- Born: 1945 (age 80–81)
- Citizenship: US
- Education: Georgetown University; Niagara University; University of Louisville;
- Partner: Cheryl Resh
- Children: 1
- Scientific career
- Institutions: Ball State University; University of California, Berkeley;

= Vincent H. Resh =

American entomologist (born 1945)

Vincent H. Resh (born 1945) is an American entomologist who primarily researches aquatic insects and medical entomology. He was the co-editor of the Annual Review of Entomology from 1991 to 1997.

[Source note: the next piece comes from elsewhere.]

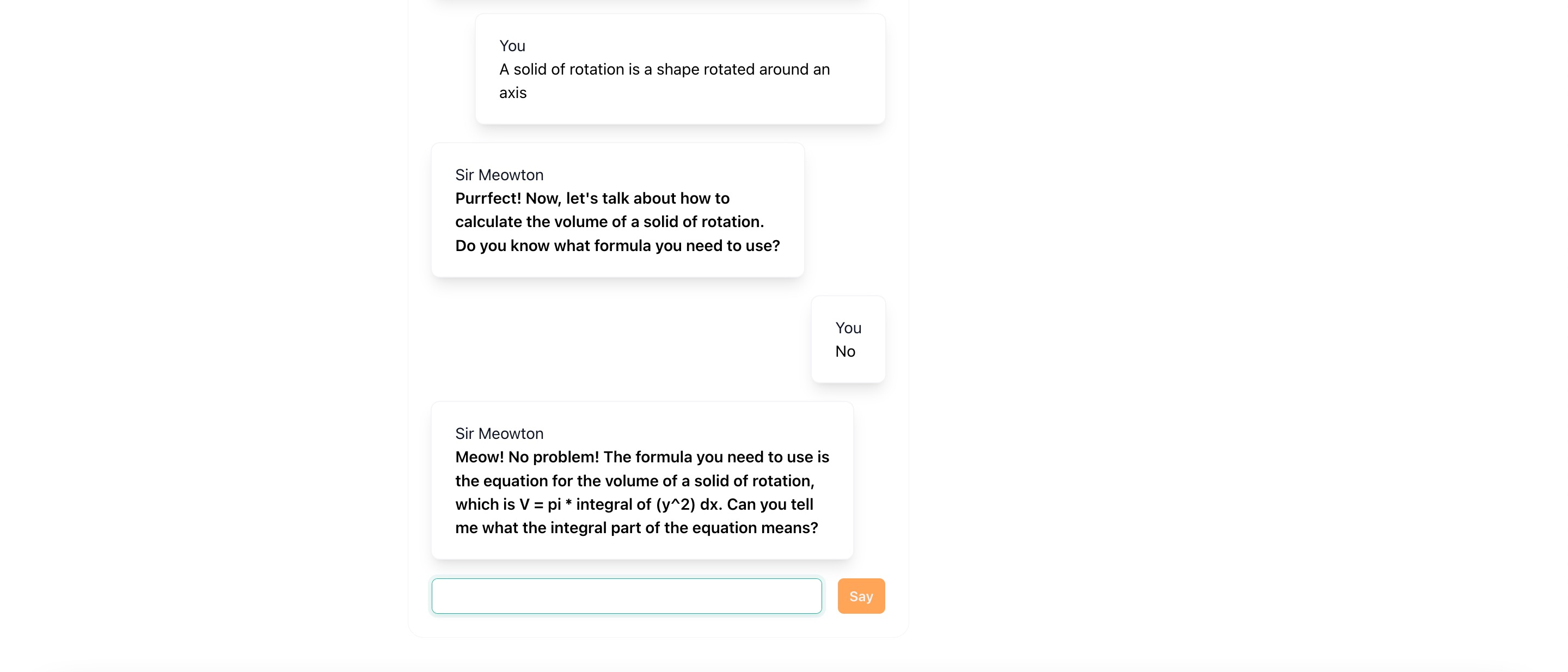The width and height of the screenshot is (1568, 672).
Task: Click the "No" reply text
Action: point(845,351)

==Early life and education==
Vincent H. Resh was born in 1945.
Resh grew up in New York and attended Iona Preparatory School. His father, Lewis J. Resh, worked for John Lowry, Inc. in New York City. His mother's name was Ann.
He attended Georgetown University for his bachelor's degree, graduating in 1967. He then attended Niagara University for his master's degree in 1969 and the University of Louisville for his PhD in 1973.

==Career==
Resh's first teaching appointment was as an assistant professor at Ball State University, where he worked from 1973 to 1975. He then accepted an assistant professorship at the University of California, Berkeley in 1975. He was made an associate professor in 1979 and a full professor in 1984. From 2007 to 2008 he was the chair of the Division of Organisms and the Environment within Berkeley's Department of Environmental Science. He was the director of the Richard B. Gump South Pacific Biological Research Station at Mo'orea from 1996 to 2001. His research is primarily focused on the evolutionary biology and ecology of aquatic insects invertebrates like insects, crustaceans, and molluscs. He also researches how humans can modify or influence aquatic environments to control aquatic disease vectors and how aquatic invertebrate community composition can be used as a proxy for water quality.

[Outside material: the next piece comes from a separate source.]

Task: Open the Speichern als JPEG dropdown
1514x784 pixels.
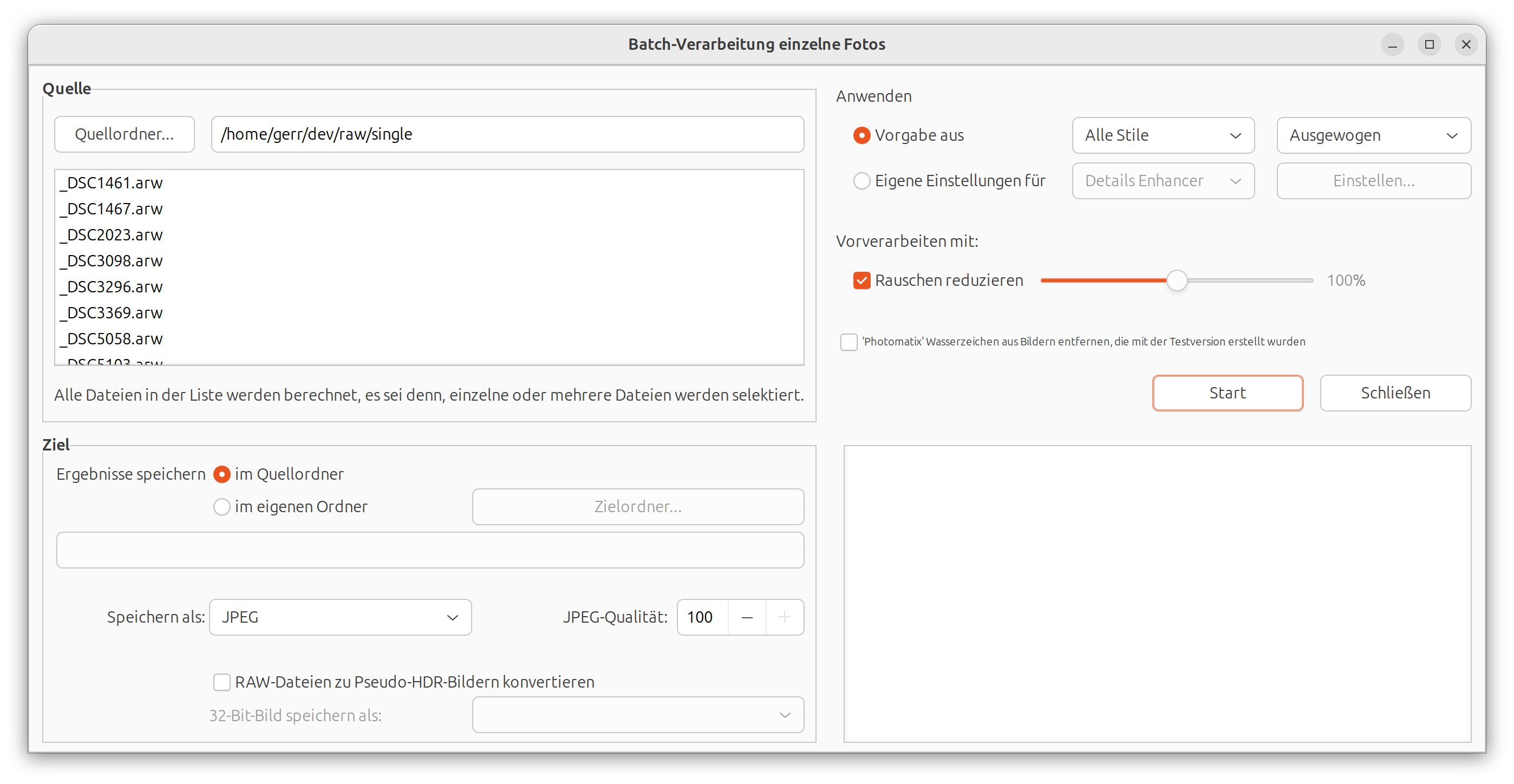Action: (340, 617)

For fifteen years, he served on the World Health Organization's River Blindness Control Program. He was the president of the North American Benthological Society from 1983 to 1984, on the board of trustees of the Marine Science Institute from 1992 to 1997, and co-editor of the Annual Review of Entomology from 1991 to 1997. Resh was also one of the editors of the 2003 Encyclopedia of Insects, which was awarded the Most Outstanding Single-Volume Reference in Science by the Association of American Publishers and Best of Reference by the New York Public Library and Library Journal.

==Awards and honors==
He was elected as a fellow of the California Academy of Sciences in 1995, and the University of Lyon gave him an honorary doctor in 2009. In 2017 he was one of the inaugural fellows of the Society for Freshwater Science.